WHAT IS NEEDED
Could you write the entries out again, exactly as they appear?

SUPPLIED MATERIAL
--*--

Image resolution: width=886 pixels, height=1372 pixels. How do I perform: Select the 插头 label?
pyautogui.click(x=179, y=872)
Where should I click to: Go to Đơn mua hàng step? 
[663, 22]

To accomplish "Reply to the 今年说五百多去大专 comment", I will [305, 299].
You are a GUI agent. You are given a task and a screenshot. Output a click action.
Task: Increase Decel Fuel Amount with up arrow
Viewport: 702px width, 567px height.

--*--

RESULT
Image resolution: width=886 pixels, height=1372 pixels. How do I perform: Select the 插头 label?
pyautogui.click(x=179, y=872)
Where should I click to: Go to Đơn mua hàng step? 
[663, 22]

To accomplish "Reply to the 今年说五百多去大专 comment", I will [305, 299].
You are a GUI agent. You are given a task and a screenshot. Output a click action.
Task: Increase Decel Fuel Amount with up arrow
Viewport: 702px width, 567px height.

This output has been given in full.